Frau Merino-Bettin, die beim ZDF für alle Personalentscheidungen in der Ausbildung zuständig ist, erklärte, worauf es bei einer Bewerbung ankommt. Prinzipiell werde mehr Wert auf Vorerfahrungen gelegt, als auf Schul- oder Studienzeugnisse. Dafür seien Praktikazeugnisse umso wichtiger. Das ZDF bietet Praktika in allen Bereichen sowie Volontariate und Berufsausbildungen im technischen Bereich in begrenzter Zahl an. Bewerbungen sollten mit einem halben bis dreiviertel Jahr Vorlauf eingehen, nur selten gibt es spontane Ausschreibungen. Ein idealer Bewerber sollte die klassischen Stationen wie Schüler- und Unizeitung sowie Praktikum und freier Mitarbeit in einer Tageszeitung absolviert haben und Rechercheerfahrung mitbringen. In einem Onlinetest wird die Allgemeinbildung der Bewerber getestet und wer es im Anschluss zum Assessment schafft, wird durch verschiedene Stationen in der Redaktion geschickt und sollte auch einen Aufsager flüssig von sich geben können. Diese realistische Einschätzung rundete den Tag beim ZDF ab und für die zufriedenen Teilnehmenden ging es wieder zurück nach Tübingen.

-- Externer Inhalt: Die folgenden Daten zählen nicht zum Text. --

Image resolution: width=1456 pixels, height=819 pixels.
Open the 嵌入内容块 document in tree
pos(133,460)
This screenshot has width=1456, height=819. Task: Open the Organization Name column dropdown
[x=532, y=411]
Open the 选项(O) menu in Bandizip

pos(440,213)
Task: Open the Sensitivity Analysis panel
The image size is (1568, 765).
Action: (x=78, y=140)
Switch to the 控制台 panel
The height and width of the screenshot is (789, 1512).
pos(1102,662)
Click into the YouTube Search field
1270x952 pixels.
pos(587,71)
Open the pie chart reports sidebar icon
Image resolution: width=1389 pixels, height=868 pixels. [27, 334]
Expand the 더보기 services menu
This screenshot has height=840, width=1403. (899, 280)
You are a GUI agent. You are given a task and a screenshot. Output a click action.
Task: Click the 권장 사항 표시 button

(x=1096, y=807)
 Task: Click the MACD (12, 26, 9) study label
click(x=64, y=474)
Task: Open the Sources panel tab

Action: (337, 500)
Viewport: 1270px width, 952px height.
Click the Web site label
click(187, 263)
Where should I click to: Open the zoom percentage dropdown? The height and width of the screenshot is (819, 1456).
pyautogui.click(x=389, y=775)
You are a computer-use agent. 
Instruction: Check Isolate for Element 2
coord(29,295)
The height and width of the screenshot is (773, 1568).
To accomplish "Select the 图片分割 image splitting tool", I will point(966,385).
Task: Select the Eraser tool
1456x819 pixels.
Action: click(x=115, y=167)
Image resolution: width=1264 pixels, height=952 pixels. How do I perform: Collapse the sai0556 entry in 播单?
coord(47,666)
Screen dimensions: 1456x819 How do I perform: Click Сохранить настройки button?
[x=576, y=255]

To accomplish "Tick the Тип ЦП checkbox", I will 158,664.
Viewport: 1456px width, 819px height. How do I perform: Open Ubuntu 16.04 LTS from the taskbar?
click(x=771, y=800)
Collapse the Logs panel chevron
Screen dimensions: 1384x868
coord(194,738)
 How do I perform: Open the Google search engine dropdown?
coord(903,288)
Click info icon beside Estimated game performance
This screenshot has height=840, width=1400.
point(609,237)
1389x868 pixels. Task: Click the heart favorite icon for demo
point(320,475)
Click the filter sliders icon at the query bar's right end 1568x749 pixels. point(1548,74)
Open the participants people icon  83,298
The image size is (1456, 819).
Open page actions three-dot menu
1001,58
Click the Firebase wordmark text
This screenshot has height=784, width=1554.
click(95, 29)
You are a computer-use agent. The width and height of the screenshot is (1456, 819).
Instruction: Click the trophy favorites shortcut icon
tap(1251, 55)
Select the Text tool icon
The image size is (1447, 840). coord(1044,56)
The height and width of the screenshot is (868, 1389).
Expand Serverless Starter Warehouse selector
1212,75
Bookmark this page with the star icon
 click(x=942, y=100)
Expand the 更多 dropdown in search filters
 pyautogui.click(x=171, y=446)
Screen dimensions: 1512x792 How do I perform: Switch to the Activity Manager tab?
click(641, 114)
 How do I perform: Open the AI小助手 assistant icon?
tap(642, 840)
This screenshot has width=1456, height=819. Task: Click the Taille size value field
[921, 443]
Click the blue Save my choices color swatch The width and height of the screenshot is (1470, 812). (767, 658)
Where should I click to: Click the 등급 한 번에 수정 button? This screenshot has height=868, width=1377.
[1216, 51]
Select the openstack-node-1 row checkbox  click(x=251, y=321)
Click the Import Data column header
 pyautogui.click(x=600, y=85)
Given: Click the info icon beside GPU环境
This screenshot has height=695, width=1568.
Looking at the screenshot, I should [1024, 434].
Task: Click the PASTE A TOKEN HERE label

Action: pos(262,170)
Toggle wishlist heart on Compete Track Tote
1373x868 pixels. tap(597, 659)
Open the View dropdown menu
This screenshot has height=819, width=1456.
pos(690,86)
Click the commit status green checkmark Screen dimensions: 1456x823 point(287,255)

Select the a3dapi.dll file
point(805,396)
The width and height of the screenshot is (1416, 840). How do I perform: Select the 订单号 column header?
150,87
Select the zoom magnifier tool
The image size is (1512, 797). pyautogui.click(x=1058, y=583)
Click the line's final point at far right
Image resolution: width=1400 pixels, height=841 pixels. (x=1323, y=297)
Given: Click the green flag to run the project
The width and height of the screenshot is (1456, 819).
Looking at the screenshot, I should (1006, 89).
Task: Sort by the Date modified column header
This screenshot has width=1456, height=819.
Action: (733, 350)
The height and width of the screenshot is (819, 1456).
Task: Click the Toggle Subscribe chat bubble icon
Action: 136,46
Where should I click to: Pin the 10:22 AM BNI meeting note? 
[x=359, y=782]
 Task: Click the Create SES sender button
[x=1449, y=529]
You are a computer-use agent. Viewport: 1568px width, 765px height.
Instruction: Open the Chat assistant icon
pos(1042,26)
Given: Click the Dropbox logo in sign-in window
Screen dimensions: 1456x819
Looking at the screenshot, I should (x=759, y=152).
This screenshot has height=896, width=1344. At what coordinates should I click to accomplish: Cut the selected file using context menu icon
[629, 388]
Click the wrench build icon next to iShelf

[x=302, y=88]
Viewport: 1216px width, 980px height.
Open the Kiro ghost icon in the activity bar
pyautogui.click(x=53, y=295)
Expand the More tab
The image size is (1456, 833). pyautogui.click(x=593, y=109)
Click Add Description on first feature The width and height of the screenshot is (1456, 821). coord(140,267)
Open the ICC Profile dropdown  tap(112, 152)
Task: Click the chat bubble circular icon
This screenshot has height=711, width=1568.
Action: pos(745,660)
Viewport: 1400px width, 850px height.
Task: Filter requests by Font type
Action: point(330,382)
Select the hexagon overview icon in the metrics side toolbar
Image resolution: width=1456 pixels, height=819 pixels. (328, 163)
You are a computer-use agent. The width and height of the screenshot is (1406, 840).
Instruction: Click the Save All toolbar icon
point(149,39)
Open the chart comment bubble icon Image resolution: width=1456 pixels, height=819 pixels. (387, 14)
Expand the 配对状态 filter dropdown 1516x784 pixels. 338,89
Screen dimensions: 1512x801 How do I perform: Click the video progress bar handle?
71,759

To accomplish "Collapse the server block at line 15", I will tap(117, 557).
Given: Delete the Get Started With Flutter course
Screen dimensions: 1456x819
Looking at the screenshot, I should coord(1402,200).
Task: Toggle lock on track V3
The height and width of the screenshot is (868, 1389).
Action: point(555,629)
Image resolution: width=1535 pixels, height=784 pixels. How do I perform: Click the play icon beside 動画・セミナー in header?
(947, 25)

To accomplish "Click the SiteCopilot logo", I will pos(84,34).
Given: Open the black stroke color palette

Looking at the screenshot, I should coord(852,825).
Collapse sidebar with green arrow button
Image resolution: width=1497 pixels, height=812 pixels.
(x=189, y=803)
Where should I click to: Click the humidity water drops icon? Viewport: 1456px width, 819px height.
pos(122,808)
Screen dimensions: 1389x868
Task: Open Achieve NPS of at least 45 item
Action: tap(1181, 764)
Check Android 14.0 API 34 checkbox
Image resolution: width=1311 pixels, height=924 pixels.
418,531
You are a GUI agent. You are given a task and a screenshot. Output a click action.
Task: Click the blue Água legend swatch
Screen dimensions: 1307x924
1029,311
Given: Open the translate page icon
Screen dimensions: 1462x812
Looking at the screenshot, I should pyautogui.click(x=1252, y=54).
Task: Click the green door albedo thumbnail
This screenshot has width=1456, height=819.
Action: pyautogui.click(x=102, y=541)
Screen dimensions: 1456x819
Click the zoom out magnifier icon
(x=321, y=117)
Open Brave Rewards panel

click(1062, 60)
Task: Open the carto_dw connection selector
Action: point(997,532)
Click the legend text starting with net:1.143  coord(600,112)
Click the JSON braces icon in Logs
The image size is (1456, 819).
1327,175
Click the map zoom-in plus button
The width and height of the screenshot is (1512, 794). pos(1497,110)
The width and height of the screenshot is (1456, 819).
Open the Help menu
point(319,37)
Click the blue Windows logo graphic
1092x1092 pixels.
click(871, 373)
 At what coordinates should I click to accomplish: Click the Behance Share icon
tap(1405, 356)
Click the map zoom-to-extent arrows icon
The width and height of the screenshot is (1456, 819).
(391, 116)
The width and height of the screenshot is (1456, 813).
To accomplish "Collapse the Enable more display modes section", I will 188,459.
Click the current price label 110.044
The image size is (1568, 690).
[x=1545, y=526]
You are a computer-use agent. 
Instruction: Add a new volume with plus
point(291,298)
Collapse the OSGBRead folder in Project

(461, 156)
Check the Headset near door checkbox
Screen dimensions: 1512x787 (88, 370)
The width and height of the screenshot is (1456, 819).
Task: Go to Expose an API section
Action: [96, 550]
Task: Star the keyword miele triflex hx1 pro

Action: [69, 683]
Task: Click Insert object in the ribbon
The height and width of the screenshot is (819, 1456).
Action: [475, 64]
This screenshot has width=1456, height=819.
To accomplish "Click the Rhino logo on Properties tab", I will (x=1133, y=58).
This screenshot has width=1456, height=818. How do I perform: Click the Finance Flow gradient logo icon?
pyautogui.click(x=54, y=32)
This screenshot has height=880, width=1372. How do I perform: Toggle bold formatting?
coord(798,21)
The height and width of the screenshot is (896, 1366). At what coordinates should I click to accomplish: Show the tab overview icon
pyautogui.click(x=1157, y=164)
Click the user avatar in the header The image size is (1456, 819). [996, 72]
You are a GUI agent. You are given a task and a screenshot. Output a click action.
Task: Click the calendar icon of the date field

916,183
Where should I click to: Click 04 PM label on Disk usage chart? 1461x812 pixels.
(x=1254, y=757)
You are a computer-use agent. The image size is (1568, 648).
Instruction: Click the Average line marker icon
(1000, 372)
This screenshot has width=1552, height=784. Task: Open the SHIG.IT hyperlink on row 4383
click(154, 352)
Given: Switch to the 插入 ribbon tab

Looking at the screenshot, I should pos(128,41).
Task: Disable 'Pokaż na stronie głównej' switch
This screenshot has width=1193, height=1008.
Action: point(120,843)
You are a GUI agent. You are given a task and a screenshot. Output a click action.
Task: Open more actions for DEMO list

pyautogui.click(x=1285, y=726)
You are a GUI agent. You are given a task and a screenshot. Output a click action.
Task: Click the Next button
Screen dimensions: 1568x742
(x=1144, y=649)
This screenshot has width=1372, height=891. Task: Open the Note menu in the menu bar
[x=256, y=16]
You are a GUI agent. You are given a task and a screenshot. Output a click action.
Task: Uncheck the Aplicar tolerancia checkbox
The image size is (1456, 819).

Die Praxis & Beruf-Büros organisieren im Rahmen der ESIT-Initiative (Erfolgreich Studieren in Tübingen) regelmäßig Berufswege-Exkursionen und andere Veranstaltungen, wie Workshops oder Vorträge mit besonderem Fokus auf Geistes- und Sozialwissenschaftler. Im Praxisportal finden Studierende außerdem auf sie zugeschnittene Praktika- und Stellenangebote.